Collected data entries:

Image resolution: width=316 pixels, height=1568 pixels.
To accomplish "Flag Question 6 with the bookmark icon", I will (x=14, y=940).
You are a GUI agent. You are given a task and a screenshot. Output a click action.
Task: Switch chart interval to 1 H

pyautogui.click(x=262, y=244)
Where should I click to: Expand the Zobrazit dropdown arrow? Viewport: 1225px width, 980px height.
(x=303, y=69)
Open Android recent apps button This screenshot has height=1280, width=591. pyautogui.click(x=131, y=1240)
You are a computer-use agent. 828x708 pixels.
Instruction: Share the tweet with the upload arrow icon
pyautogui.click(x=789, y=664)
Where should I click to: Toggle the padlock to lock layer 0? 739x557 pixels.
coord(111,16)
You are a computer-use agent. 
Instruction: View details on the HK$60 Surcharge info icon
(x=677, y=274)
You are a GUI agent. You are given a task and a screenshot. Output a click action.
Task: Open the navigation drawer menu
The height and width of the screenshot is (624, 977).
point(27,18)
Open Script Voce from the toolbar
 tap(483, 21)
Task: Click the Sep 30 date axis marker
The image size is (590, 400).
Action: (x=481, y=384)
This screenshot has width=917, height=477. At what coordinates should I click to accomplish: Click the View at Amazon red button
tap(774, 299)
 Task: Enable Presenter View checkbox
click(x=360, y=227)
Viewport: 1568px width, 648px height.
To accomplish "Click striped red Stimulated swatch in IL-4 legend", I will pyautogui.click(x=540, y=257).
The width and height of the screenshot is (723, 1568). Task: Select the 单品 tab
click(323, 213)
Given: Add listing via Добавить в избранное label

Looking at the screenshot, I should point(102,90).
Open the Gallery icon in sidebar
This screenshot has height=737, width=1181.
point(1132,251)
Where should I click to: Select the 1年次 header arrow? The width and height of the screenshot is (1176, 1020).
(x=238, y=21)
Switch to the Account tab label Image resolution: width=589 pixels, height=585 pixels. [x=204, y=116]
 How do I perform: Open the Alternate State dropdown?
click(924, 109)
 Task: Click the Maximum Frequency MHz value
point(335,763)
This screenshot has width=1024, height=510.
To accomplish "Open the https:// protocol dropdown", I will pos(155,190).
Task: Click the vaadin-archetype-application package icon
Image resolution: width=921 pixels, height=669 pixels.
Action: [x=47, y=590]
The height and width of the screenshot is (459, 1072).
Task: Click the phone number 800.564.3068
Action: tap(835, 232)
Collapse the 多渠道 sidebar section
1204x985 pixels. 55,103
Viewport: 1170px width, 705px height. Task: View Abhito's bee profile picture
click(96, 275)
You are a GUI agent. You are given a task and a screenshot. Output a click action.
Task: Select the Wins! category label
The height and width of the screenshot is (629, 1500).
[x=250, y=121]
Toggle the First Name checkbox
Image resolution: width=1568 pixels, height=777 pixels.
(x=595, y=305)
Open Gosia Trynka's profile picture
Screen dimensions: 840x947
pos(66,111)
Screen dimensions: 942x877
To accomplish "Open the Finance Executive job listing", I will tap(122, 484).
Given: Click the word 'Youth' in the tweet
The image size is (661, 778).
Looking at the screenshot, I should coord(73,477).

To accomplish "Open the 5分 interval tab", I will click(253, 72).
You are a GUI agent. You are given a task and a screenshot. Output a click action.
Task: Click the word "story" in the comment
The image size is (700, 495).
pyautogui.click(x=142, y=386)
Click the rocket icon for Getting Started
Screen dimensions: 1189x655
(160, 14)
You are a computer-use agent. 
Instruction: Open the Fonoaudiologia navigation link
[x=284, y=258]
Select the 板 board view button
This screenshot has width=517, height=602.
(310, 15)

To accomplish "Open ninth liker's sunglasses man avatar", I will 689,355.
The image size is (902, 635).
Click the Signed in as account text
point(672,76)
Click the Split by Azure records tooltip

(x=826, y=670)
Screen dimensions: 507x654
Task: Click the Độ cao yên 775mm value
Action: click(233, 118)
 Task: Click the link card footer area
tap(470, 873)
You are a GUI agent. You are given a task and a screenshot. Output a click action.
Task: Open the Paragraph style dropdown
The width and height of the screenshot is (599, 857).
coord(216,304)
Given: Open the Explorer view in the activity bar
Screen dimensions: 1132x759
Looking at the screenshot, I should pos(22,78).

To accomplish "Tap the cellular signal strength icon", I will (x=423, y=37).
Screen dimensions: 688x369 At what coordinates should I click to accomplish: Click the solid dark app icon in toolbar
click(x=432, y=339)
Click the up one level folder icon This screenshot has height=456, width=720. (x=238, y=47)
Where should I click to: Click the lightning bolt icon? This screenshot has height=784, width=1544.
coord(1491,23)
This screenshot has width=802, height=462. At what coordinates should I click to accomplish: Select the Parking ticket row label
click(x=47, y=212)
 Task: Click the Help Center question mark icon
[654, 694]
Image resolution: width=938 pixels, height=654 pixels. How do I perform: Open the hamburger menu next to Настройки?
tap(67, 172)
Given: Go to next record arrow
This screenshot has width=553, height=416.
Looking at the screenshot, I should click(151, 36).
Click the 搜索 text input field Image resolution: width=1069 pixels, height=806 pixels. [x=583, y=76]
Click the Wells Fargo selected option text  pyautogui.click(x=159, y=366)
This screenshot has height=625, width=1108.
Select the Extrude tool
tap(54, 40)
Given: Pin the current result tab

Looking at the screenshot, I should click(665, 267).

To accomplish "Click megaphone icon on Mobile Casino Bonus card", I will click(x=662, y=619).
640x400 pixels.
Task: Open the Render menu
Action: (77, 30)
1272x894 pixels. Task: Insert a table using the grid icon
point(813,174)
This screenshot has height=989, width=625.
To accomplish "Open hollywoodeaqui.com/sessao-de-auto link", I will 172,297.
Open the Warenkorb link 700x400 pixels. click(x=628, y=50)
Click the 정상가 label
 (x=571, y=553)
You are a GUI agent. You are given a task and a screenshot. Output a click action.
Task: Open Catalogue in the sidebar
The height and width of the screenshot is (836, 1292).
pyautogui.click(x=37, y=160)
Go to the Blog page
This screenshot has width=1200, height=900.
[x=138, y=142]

— Work item —
Output every record above exactly as it was given.

— Solution —
Image resolution: width=316 pixels, height=1568 pixels.
To accomplish "Flag Question 6 with the bookmark icon", I will (x=14, y=940).
You are a GUI agent. You are given a task and a screenshot. Output a click action.
Task: Switch chart interval to 1 H

pyautogui.click(x=262, y=244)
Where should I click to: Expand the Zobrazit dropdown arrow? Viewport: 1225px width, 980px height.
(x=303, y=69)
Open Android recent apps button This screenshot has height=1280, width=591. pyautogui.click(x=131, y=1240)
You are a computer-use agent. 828x708 pixels.
Instruction: Share the tweet with the upload arrow icon
pyautogui.click(x=789, y=664)
Where should I click to: Toggle the padlock to lock layer 0? 739x557 pixels.
coord(111,16)
You are a computer-use agent. 
Instruction: View details on the HK$60 Surcharge info icon
(x=677, y=274)
You are a GUI agent. You are given a task and a screenshot. Output a click action.
Task: Open the navigation drawer menu
The height and width of the screenshot is (624, 977).
point(27,18)
Open Script Voce from the toolbar
 tap(483, 21)
Task: Click the Sep 30 date axis marker
The image size is (590, 400).
Action: (x=481, y=384)
This screenshot has width=917, height=477. At what coordinates should I click to accomplish: Click the View at Amazon red button
tap(774, 299)
 Task: Enable Presenter View checkbox
click(x=360, y=227)
Viewport: 1568px width, 648px height.
To accomplish "Click striped red Stimulated swatch in IL-4 legend", I will pyautogui.click(x=540, y=257).
The width and height of the screenshot is (723, 1568). Task: Select the 单品 tab
click(323, 213)
Given: Add listing via Добавить в избранное label

Looking at the screenshot, I should point(102,90).
Open the Gallery icon in sidebar
This screenshot has height=737, width=1181.
point(1132,251)
Where should I click to: Select the 1年次 header arrow? The width and height of the screenshot is (1176, 1020).
(x=238, y=21)
Switch to the Account tab label Image resolution: width=589 pixels, height=585 pixels. [x=204, y=116]
 How do I perform: Open the Alternate State dropdown?
click(924, 109)
 Task: Click the Maximum Frequency MHz value
point(335,763)
This screenshot has width=1024, height=510.
To accomplish "Open the https:// protocol dropdown", I will pos(155,190).
Task: Click the vaadin-archetype-application package icon
Image resolution: width=921 pixels, height=669 pixels.
Action: [x=47, y=590]
The height and width of the screenshot is (459, 1072).
Task: Click the phone number 800.564.3068
Action: tap(835, 232)
Collapse the 多渠道 sidebar section
1204x985 pixels. 55,103
Viewport: 1170px width, 705px height. Task: View Abhito's bee profile picture
click(96, 275)
You are a GUI agent. You are given a task and a screenshot. Output a click action.
Task: Select the Wins! category label
The height and width of the screenshot is (629, 1500).
[x=250, y=121]
Toggle the First Name checkbox
Image resolution: width=1568 pixels, height=777 pixels.
(x=595, y=305)
Open Gosia Trynka's profile picture
Screen dimensions: 840x947
pos(66,111)
Screen dimensions: 942x877
To accomplish "Open the Finance Executive job listing", I will tap(122, 484).
Given: Click the word 'Youth' in the tweet
The image size is (661, 778).
Looking at the screenshot, I should coord(73,477).

To accomplish "Open the 5分 interval tab", I will click(253, 72).
You are a GUI agent. You are given a task and a screenshot. Output a click action.
Task: Click the word "story" in the comment
The image size is (700, 495).
pyautogui.click(x=142, y=386)
Click the rocket icon for Getting Started
Screen dimensions: 1189x655
(160, 14)
You are a computer-use agent. 
Instruction: Open the Fonoaudiologia navigation link
[x=284, y=258]
Select the 板 board view button
This screenshot has width=517, height=602.
(310, 15)

To accomplish "Open ninth liker's sunglasses man avatar", I will 689,355.
The image size is (902, 635).
Click the Signed in as account text
point(672,76)
Click the Split by Azure records tooltip

(x=826, y=670)
Screen dimensions: 507x654
Task: Click the Độ cao yên 775mm value
Action: click(233, 118)
 Task: Click the link card footer area
tap(470, 873)
You are a GUI agent. You are given a task and a screenshot. Output a click action.
Task: Open the Paragraph style dropdown
The width and height of the screenshot is (599, 857).
coord(216,304)
Given: Open the Explorer view in the activity bar
Screen dimensions: 1132x759
Looking at the screenshot, I should pos(22,78).

To accomplish "Tap the cellular signal strength icon", I will (x=423, y=37).
Screen dimensions: 688x369 At what coordinates should I click to accomplish: Click the solid dark app icon in toolbar
click(x=432, y=339)
Click the up one level folder icon This screenshot has height=456, width=720. (x=238, y=47)
Where should I click to: Click the lightning bolt icon? This screenshot has height=784, width=1544.
coord(1491,23)
This screenshot has width=802, height=462. At what coordinates should I click to accomplish: Select the Parking ticket row label
click(x=47, y=212)
 Task: Click the Help Center question mark icon
[654, 694]
Image resolution: width=938 pixels, height=654 pixels. How do I perform: Open the hamburger menu next to Настройки?
tap(67, 172)
Given: Go to next record arrow
This screenshot has width=553, height=416.
Looking at the screenshot, I should click(151, 36).
Click the 搜索 text input field Image resolution: width=1069 pixels, height=806 pixels. [x=583, y=76]
Click the Wells Fargo selected option text  pyautogui.click(x=159, y=366)
This screenshot has height=625, width=1108.
Select the Extrude tool
tap(54, 40)
Given: Pin the current result tab

Looking at the screenshot, I should click(665, 267).

To accomplish "Click megaphone icon on Mobile Casino Bonus card", I will click(x=662, y=619).
640x400 pixels.
Task: Open the Render menu
Action: (77, 30)
1272x894 pixels. Task: Insert a table using the grid icon
point(813,174)
This screenshot has height=989, width=625.
To accomplish "Open hollywoodeaqui.com/sessao-de-auto link", I will 172,297.
Open the Warenkorb link 700x400 pixels. click(x=628, y=50)
Click the 정상가 label
 (x=571, y=553)
You are a GUI agent. You are given a task and a screenshot. Output a click action.
Task: Open Catalogue in the sidebar
The height and width of the screenshot is (836, 1292).
pyautogui.click(x=37, y=160)
Go to the Blog page
This screenshot has width=1200, height=900.
[x=138, y=142]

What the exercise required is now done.